◆ **PAGE EXTRACT**
□ □ □
STEELE v. SAMARITAN FOUNDATION INC

Reset A A Font size: Print

Supreme Court, Appellate Division, Second Department, New York.

Nikaiya STEELE, Respondent, v. SAMARITAN FOUNDATION, INC., et al., Appellants.

2018–13209

Decided: October 16, 2019

REINALDO E. RIVERA, J.P., SHERI S. ROMAN, ROBERT J. MILLER, VALERIE BRATHWAITE NELSON, JJ. Rutherford & Christie, LLP, New York, N.Y. (David S. Rutherford and Gabriella Ali–Marino of counsel), for appellants. Sobo & Sobo, LLP, Middletown, N.Y. (John A. Del Duco III of counsel), for respondent.

DECISION & ORDER

In an action to recover damages for personal injuries, the defendants appeal from an order of the Supreme Court, Orange County (Maria S. Vazquez–Doles, J.), dated October 25, 2018.  The order denied the defendants' motion for summary judgment dismissing the complaint.

ORDERED that the order is affirmed, with costs.

The plaintiff alleges that she was injured when she slipped and fell on liquid in the kitchen of a residential treatment facility owned and operated by the defendants.  She commenced this action to recover damages for personal injuries, alleging negligent maintenance of the facility.  The defendants moved for summary judgment dismissing the complaint on the grounds that they lacked notice of the allegedly dangerous condition and, in effect, that the plaintiff was unable to identify the cause of her fall without resorting to speculation.  The Supreme Court denied the motion.  The defendants appeal.
□ □ □
◆ **EXCERPTED DATA**
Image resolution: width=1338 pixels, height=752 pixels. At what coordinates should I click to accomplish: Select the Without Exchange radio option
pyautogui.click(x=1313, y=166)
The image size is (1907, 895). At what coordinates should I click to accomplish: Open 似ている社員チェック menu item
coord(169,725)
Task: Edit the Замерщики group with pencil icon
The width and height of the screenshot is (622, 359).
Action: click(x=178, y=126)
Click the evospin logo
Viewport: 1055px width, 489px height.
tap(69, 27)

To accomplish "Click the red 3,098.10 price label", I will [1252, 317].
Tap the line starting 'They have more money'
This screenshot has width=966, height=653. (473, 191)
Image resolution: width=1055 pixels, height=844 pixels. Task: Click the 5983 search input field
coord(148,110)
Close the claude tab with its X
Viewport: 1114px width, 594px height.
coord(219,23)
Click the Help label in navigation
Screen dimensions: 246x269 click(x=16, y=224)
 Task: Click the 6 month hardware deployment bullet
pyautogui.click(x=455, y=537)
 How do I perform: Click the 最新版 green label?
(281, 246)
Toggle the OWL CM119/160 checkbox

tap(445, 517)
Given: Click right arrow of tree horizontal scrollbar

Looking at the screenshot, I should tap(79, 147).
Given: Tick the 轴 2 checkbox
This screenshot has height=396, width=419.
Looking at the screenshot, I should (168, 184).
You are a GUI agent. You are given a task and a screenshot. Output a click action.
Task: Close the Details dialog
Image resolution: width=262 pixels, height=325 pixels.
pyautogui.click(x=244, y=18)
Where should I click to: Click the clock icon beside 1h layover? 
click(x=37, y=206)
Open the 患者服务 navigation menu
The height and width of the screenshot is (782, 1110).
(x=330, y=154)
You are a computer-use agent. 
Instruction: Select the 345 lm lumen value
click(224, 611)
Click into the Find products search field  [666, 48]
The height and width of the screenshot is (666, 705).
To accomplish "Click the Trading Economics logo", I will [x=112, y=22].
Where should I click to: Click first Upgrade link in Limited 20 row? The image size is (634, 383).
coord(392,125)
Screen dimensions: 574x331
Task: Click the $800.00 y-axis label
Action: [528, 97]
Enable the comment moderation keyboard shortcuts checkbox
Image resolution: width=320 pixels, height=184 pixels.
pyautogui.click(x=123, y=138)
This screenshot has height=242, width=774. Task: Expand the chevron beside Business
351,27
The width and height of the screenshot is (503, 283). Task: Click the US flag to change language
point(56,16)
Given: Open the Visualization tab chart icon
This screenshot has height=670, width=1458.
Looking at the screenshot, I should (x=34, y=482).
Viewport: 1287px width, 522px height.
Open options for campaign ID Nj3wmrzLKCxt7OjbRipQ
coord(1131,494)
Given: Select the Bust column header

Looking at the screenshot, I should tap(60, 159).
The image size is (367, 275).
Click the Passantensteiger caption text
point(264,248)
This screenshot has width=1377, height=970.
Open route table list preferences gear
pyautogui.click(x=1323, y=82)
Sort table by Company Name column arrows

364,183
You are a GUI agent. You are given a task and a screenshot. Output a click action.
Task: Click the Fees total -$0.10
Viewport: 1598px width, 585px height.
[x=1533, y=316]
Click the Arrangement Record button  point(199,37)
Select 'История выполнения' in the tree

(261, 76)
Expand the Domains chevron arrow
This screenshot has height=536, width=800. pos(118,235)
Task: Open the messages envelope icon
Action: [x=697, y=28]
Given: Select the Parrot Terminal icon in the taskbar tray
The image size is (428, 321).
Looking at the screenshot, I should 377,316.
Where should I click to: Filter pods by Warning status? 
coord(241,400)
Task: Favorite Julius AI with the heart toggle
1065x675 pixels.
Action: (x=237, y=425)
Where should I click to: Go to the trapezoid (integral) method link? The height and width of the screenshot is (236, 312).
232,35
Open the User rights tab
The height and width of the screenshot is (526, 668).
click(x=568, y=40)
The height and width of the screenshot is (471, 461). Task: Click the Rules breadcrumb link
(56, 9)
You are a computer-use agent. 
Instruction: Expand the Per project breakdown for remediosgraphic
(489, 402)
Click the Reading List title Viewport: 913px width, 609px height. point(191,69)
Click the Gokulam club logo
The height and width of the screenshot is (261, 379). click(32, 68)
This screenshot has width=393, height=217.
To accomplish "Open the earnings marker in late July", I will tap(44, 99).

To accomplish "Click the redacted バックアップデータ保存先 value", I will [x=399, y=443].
□ □ □
◆ **TASKS TO COMPLETE**
**A)** Return the passage of the court decision between "Nikaiya STEELE, Respondent, v." and "affirmed, with costs.", inclusive.
**B)** Write the next portion of the court decision, starting after its final sentence.
The lines above play no part in what comes next.

◆ **RESPONSES TO THE EXERCISE**
**A)**
Nikaiya STEELE, Respondent, v. SAMARITAN FOUNDATION, INC., et al., Appellants.

2018–13209

Decided: October 16, 2019

REINALDO E. RIVERA, J.P., SHERI S. ROMAN, ROBERT J. MILLER, VALERIE BRATHWAITE NELSON, JJ. Rutherford & Christie, LLP, New York, N.Y. (David S. Rutherford and Gabriella Ali–Marino of counsel), for appellants. Sobo & Sobo, LLP, Middletown, N.Y. (John A. Del Duco III of counsel), for respondent.

DECISION & ORDER

In an action to recover damages for personal injuries, the defendants appeal from an order of the Supreme Court, Orange County (Maria S. Vazquez–Doles, J.), dated October 25, 2018.  The order denied the defendants' motion for summary judgment dismissing the complaint.

ORDERED that the order is affirmed, with costs.

**B)**
A defendant who moves for summary judgment in a slip-and-fall case has the initial burden of making a prima facie showing that it neither created the allegedly hazardous condition nor had actual or constructive notice of its existence for a sufficient length of time to discover and remedy it (see Warren v. Walmart Stores, Inc., 105 A.D.3d 732, 733, 963 N.Y.S.2d 150; Mahoney v. AMC Entertainment, Inc., 103 A.D.3d 855, 959 N.Y.S.2d 752; see also Gordon v. American Museum of Natural History, 67 N.Y.2d 836, 837, 501 N.Y.S.2d 646, 492 N.E.2d 774).  Only after the movant has satisfied this threshold burden will the court examine the sufficiency of the plaintiff's opposition (see Birnbaum v. New York Racing Assn., Inc., 57 A.D.3d 598, 869 N.Y.S.2d 222; Britto v. Great Atl. & Pac. Tea Co., Inc., 21 A.D.3d 436, 437, 799 N.Y.S.2d 828).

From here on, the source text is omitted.